* PROBLEM DESCRIPTION *
All of the data needs to be reproduced with no alterations.

* DATASET EXTRACT *
---

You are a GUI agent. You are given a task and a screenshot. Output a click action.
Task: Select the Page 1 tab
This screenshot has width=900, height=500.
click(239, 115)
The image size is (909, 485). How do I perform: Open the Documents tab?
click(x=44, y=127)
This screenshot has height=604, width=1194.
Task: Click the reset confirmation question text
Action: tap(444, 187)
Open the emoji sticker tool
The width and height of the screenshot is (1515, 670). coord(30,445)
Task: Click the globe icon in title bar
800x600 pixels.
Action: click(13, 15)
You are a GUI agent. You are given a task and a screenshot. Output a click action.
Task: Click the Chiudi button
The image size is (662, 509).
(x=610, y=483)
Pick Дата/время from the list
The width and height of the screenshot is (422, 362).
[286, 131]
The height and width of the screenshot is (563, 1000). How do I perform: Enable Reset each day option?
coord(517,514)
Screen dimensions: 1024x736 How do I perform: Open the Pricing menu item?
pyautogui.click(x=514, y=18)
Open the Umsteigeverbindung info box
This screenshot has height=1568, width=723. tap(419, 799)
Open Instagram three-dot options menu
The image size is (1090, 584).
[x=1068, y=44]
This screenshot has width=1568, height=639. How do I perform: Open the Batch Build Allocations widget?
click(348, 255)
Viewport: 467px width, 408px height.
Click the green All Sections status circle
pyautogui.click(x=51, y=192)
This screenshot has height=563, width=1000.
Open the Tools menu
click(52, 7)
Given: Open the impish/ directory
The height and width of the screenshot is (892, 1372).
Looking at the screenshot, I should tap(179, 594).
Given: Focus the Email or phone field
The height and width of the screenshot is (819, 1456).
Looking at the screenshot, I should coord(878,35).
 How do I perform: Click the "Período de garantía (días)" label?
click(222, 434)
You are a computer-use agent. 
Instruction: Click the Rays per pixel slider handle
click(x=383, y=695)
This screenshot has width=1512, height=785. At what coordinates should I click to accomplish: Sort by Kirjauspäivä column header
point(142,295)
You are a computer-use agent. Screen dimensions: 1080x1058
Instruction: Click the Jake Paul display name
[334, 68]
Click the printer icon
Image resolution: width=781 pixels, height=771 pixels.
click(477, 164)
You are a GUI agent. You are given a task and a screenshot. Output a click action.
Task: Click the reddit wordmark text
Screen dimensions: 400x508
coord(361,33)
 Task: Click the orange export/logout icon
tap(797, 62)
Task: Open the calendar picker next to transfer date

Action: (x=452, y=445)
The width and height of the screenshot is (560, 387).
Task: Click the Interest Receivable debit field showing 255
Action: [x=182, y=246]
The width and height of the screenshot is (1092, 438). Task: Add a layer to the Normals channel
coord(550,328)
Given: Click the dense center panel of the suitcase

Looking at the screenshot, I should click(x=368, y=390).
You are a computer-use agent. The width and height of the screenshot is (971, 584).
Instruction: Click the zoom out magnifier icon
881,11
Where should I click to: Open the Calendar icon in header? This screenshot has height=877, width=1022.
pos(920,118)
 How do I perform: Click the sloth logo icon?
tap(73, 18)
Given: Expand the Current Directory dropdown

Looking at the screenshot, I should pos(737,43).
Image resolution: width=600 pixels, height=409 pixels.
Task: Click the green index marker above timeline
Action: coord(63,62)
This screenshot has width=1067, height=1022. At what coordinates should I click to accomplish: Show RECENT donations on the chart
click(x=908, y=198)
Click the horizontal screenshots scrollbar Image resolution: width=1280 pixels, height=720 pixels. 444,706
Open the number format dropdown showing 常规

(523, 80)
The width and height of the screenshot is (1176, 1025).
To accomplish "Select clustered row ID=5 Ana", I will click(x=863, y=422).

---

* TASK RESPONSE *
You are a GUI agent. You are given a task and a screenshot. Output a click action.
Task: Select the Page 1 tab
This screenshot has width=900, height=500.
click(239, 115)
The image size is (909, 485). How do I perform: Open the Documents tab?
click(x=44, y=127)
This screenshot has height=604, width=1194.
Task: Click the reset confirmation question text
Action: tap(444, 187)
Open the emoji sticker tool
The width and height of the screenshot is (1515, 670). coord(30,445)
Task: Click the globe icon in title bar
800x600 pixels.
Action: click(13, 15)
You are a GUI agent. You are given a task and a screenshot. Output a click action.
Task: Click the Chiudi button
The image size is (662, 509).
(x=610, y=483)
Pick Дата/время from the list
The width and height of the screenshot is (422, 362).
[286, 131]
The height and width of the screenshot is (563, 1000). How do I perform: Enable Reset each day option?
coord(517,514)
Screen dimensions: 1024x736 How do I perform: Open the Pricing menu item?
pyautogui.click(x=514, y=18)
Open the Umsteigeverbindung info box
This screenshot has height=1568, width=723. tap(419, 799)
Open Instagram three-dot options menu
The image size is (1090, 584).
[x=1068, y=44]
This screenshot has width=1568, height=639. How do I perform: Open the Batch Build Allocations widget?
click(348, 255)
Viewport: 467px width, 408px height.
Click the green All Sections status circle
pyautogui.click(x=51, y=192)
This screenshot has height=563, width=1000.
Open the Tools menu
click(52, 7)
Given: Open the impish/ directory
The height and width of the screenshot is (892, 1372).
Looking at the screenshot, I should tap(179, 594).
Given: Focus the Email or phone field
The height and width of the screenshot is (819, 1456).
Looking at the screenshot, I should coord(878,35).
 How do I perform: Click the "Período de garantía (días)" label?
click(222, 434)
You are a computer-use agent. 
Instruction: Click the Rays per pixel slider handle
click(x=383, y=695)
This screenshot has width=1512, height=785. At what coordinates should I click to accomplish: Sort by Kirjauspäivä column header
point(142,295)
You are a computer-use agent. Screen dimensions: 1080x1058
Instruction: Click the Jake Paul display name
[334, 68]
Click the printer icon
Image resolution: width=781 pixels, height=771 pixels.
click(477, 164)
You are a GUI agent. You are given a task and a screenshot. Output a click action.
Task: Click the reddit wordmark text
Screen dimensions: 400x508
coord(361,33)
 Task: Click the orange export/logout icon
tap(797, 62)
Task: Open the calendar picker next to transfer date

Action: (x=452, y=445)
The width and height of the screenshot is (560, 387).
Task: Click the Interest Receivable debit field showing 255
Action: [x=182, y=246]
The width and height of the screenshot is (1092, 438). Task: Add a layer to the Normals channel
coord(550,328)
Given: Click the dense center panel of the suitcase

Looking at the screenshot, I should click(x=368, y=390).
You are a computer-use agent. The width and height of the screenshot is (971, 584).
Instruction: Click the zoom out magnifier icon
881,11
Where should I click to: Open the Calendar icon in header? This screenshot has height=877, width=1022.
pos(920,118)
 How do I perform: Click the sloth logo icon?
tap(73, 18)
Given: Expand the Current Directory dropdown

Looking at the screenshot, I should pos(737,43).
Image resolution: width=600 pixels, height=409 pixels.
Task: Click the green index marker above timeline
Action: coord(63,62)
This screenshot has width=1067, height=1022. At what coordinates should I click to accomplish: Show RECENT donations on the chart
click(x=908, y=198)
Click the horizontal screenshots scrollbar Image resolution: width=1280 pixels, height=720 pixels. 444,706
Open the number format dropdown showing 常规

(523, 80)
The width and height of the screenshot is (1176, 1025).
To accomplish "Select clustered row ID=5 Ana", I will click(x=863, y=422).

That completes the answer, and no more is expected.